Food was scarce, and the governor of the colony issued a proclamation banning the export of food from the colony. The Métis, naturally enough, didn't consider themselves under the rule of the Red River Colony. In 1816, a party of Métis stole some pemmican from the Bay and was on its way to sell to the North West Company when at Seven Oaks it was fired on by by Colonists, whom the Métis defeated. A Royal Commission absolved the Métis. Nevertheless, I recently saw a National Film Board – that's National Fim Board – cartoon short about the Red River Colony which depicted the Métis as unshaven thugs.
By 1821 the Crown had had enough of the warfare between the Bay and the North West Company (which helped out its trading partners following the battle of Seven Oaks by destroying Fort Douglas for the second time) and forced them to merge. The Métis started to get along with the Bay (Cuthbert Grant, leader of the Métis at the battle of Seven Oaks, became an important Bay official), but as late as 1849 the Métis and the Red River settlement were going at it.

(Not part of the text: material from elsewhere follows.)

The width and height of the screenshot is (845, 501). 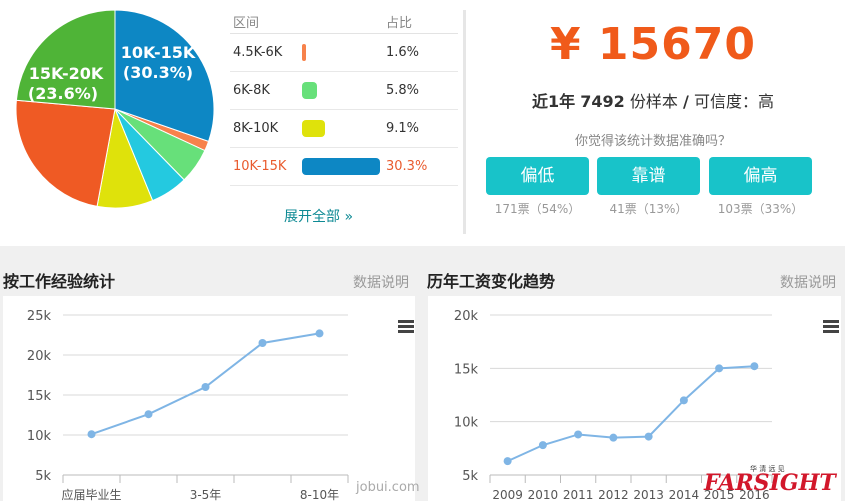 What do you see at coordinates (188, 405) in the screenshot?
I see `experience-line-chart: 25k 20k 15k 10k 5k 应届毕业生 3-5年 8-10年` at bounding box center [188, 405].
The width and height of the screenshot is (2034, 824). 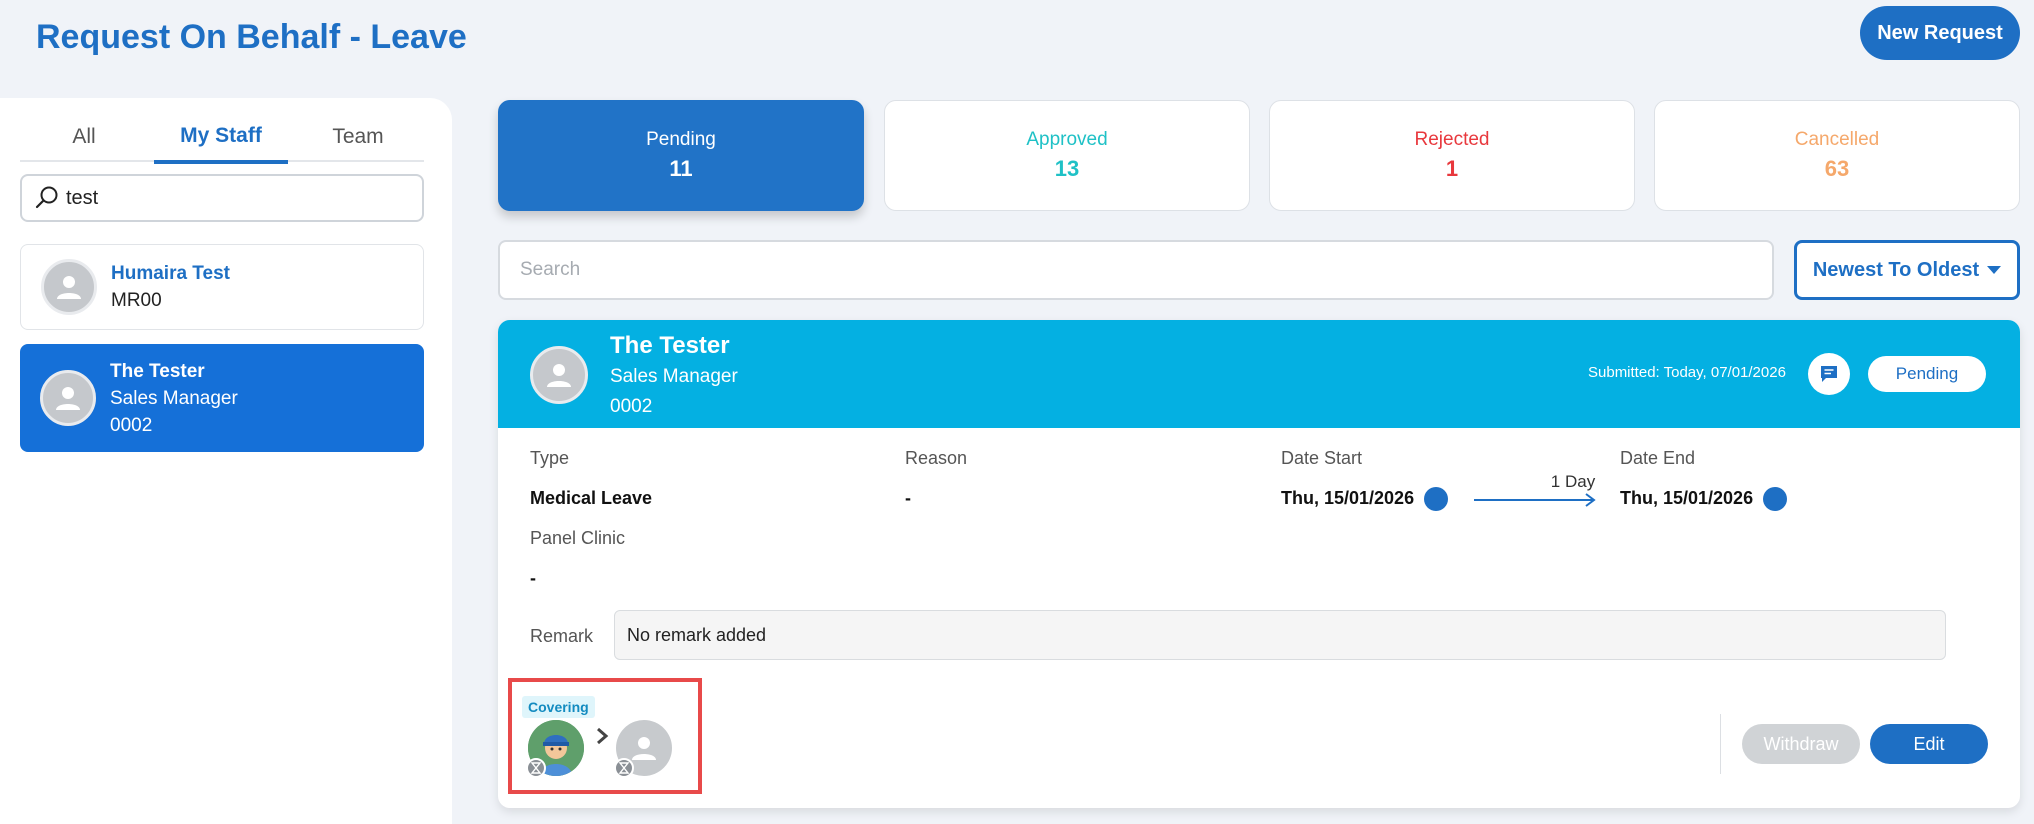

And eventually came the two "rebellions" and the scrip commissions. I put quotation marks around "rebellion" because at most one of these events was a rebellion. The Riel Rebellion of 1870 was clearly not a rebellion at all.
What Riel had done was realize that between the time the Hudson's Bay Company withdrew from Rupert's Land and the time the Canadian government was empowered to move in and start governing, no one was in control of the Red River valley. So he set up a provisional government which the Canadian government was quite happy to negotiate with, the result being the Manitoba Act, by which Assiniboia entered Confederation as Manitoba.
However, as a Canadian military expedition headed west to establish Canadian authority in the North-West territories and Manitoba, Ontario Protestants started getting heated about Riel's reckless, high-handed, and completely unnecessary execution of Thomas Scott, and started demanding that the expedition put down the Métis "rebellion." Riel considered his options and took a powder.
And then came the scrip commissions, and many Métis ended up living on road allowances and squatting on vacant lots. Alberta distributed land among Métis in the 1930s to give them some stability, but Saskatchewan and Manitoba are still thinking on it.
So that's how serious Canadians are about multiculturalism. For sure the Métis are multicultural – if you originated in six cultures and speak a hybrid language you are by definition multicultural. And for sure the rest of us don't give a rat's ass.
Multiculturalism in Canada in reality seems to mean only two things. As another article here implies, it means first of all being in possession of a licence to provide service to speakers of non-official languages and then slowly, with the approval of regulatory agencies, increasing the services you provide in official languages. Secondly, it means an excuse for disbursing public money in the hopes that people will be grateful to the party disbursing it.
We must all be proud. Well, many of us are.